In the absence of Sun
Myths are symbolic expressions that have always been perceived in that same symbolic form. They appeared to human mind as very true and realistic powers. This symbolic view goes back to an era, when reality was realized in a different way than our present perception. In this mythical world, woman, earth and tree were symbols of creation, having both the power of giving life and birth. The three of them had divine status; the three of them were regarded and perceived as equals and in such a world, filled with images and imaginations, the three of them had the ability to recreate.
Art and myths have close and inseparable relation with each other. In the beginning of their development, artistic creations were always in connection with myths. This artistic expression is still relevant in our thoughts and words.

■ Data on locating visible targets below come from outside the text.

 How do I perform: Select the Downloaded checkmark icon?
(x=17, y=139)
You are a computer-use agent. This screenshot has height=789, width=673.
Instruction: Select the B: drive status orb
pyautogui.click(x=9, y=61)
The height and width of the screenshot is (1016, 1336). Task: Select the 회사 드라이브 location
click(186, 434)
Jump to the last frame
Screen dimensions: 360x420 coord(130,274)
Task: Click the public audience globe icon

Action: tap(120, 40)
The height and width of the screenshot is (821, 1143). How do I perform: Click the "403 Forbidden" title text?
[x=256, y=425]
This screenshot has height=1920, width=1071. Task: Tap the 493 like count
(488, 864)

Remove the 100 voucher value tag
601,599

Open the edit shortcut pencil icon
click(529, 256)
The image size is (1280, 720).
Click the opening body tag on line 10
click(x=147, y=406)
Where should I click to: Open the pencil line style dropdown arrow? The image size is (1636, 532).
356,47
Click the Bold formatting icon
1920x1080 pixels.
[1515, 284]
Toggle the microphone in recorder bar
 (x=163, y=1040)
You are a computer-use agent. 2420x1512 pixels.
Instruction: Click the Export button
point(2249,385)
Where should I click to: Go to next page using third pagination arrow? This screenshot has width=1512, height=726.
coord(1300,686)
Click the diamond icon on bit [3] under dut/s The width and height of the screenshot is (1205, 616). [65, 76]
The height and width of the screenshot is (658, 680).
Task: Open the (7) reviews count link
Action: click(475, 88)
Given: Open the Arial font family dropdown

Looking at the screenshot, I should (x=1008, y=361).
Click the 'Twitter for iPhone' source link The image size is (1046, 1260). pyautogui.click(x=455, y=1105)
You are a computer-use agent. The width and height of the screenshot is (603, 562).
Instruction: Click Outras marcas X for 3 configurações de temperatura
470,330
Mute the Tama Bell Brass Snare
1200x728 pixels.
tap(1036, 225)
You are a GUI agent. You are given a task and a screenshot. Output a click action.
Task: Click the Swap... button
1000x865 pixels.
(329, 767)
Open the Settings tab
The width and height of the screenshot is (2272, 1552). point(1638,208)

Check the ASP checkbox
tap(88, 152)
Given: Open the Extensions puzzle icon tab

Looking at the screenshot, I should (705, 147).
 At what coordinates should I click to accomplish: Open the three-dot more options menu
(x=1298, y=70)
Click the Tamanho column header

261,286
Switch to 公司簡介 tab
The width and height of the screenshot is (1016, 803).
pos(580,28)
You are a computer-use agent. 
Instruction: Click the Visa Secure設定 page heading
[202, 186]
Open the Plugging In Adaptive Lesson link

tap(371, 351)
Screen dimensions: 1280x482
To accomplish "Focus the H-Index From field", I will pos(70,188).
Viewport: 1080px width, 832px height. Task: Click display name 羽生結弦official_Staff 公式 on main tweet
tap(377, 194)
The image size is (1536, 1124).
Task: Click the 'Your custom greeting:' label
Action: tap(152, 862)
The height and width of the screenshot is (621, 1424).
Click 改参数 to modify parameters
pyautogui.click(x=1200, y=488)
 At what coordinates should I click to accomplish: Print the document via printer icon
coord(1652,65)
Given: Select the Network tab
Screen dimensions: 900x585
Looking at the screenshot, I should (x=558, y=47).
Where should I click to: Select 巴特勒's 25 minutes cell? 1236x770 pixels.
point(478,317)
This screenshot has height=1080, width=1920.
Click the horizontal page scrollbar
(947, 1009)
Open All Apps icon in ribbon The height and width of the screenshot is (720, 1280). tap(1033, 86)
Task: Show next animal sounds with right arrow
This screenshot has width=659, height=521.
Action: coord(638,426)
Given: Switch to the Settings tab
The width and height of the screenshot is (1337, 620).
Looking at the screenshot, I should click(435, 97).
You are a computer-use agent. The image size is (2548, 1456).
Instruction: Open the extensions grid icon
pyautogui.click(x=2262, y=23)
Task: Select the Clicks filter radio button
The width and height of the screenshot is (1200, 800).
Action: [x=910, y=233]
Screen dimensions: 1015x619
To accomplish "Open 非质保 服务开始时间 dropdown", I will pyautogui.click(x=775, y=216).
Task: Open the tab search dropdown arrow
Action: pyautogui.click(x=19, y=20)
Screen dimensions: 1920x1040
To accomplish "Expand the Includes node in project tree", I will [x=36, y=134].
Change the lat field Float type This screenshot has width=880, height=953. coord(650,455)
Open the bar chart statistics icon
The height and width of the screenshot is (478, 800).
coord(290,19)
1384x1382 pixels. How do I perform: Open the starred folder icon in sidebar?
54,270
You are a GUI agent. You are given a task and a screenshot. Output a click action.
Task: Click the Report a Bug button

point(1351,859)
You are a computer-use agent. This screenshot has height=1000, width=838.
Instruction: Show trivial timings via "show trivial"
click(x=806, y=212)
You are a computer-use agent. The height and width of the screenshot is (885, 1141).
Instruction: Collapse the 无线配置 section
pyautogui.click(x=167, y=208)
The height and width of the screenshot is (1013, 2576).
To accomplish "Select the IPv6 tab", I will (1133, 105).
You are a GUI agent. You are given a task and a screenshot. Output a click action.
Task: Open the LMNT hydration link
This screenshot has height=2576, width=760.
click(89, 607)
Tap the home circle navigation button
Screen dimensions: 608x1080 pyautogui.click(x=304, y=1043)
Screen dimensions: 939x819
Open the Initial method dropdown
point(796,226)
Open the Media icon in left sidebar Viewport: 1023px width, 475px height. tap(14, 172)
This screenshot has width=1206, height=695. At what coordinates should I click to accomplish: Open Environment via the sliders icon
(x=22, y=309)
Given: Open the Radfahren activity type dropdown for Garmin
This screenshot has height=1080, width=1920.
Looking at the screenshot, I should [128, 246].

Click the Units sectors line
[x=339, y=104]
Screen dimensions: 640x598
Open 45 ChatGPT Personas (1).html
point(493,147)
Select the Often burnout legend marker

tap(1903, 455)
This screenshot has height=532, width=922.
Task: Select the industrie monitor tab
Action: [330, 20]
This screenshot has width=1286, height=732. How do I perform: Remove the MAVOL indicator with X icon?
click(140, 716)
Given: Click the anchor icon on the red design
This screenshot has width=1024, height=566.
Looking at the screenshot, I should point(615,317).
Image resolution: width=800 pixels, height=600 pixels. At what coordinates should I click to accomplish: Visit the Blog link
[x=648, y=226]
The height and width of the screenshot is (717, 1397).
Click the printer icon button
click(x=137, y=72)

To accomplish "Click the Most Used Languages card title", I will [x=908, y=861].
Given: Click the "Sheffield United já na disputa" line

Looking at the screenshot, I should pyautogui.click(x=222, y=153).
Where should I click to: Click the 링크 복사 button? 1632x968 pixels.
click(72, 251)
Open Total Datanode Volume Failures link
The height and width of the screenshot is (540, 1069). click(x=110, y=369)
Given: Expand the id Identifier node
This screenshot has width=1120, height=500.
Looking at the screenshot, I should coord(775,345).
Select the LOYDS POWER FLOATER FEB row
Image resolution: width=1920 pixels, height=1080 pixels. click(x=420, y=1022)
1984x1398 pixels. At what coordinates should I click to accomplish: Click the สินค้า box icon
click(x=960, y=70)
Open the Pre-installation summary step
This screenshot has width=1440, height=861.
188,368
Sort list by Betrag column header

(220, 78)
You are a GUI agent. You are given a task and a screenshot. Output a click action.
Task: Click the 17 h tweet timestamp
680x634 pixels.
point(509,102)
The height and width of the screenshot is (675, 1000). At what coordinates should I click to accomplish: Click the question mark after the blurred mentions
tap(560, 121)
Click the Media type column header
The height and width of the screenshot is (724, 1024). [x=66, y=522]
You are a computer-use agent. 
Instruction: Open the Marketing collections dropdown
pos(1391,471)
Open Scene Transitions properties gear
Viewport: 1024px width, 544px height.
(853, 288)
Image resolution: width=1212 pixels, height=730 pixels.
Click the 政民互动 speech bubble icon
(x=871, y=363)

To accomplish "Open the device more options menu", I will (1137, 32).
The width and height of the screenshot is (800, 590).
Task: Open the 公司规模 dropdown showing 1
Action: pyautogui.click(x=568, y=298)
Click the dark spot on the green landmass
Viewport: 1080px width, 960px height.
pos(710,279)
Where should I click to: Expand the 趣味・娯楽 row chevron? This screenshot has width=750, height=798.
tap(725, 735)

To express the concept of sorrow, loneliness and hopelessness of woman, earth and tree, the artist has entered the world of myths in her “In the Absence of Sun” collection. But the mythical roots of paintings are no longer symbolic expression of life and fertility of that era and do not acknowledge the beauty of ancient thoughts. Being aware of the equal mythical origins of woman, earth and tree, the artist has illustrated a world, detached from nature. Earth with no plants, trees with no fruits and woman, who is no longer a goddess… Looking for the original union, Woman is hopelessly wandering in all the paintings. Her empathy with tree has made the horse as the symbol of freedom on earth and horse-gods from heaven her companions. In Mitra Ebrahimi’s works, symbolic characters of creation and life in a world, absent of sun, are let loose with no sanctity. But myths are in denial with the reality of death and in her last work of this collection, where woman is multiplied among and entwined with branches of the tree, the artist connects us with the myth of immortality and return to nature once more and brings down the horse-god of heaven to earth for help.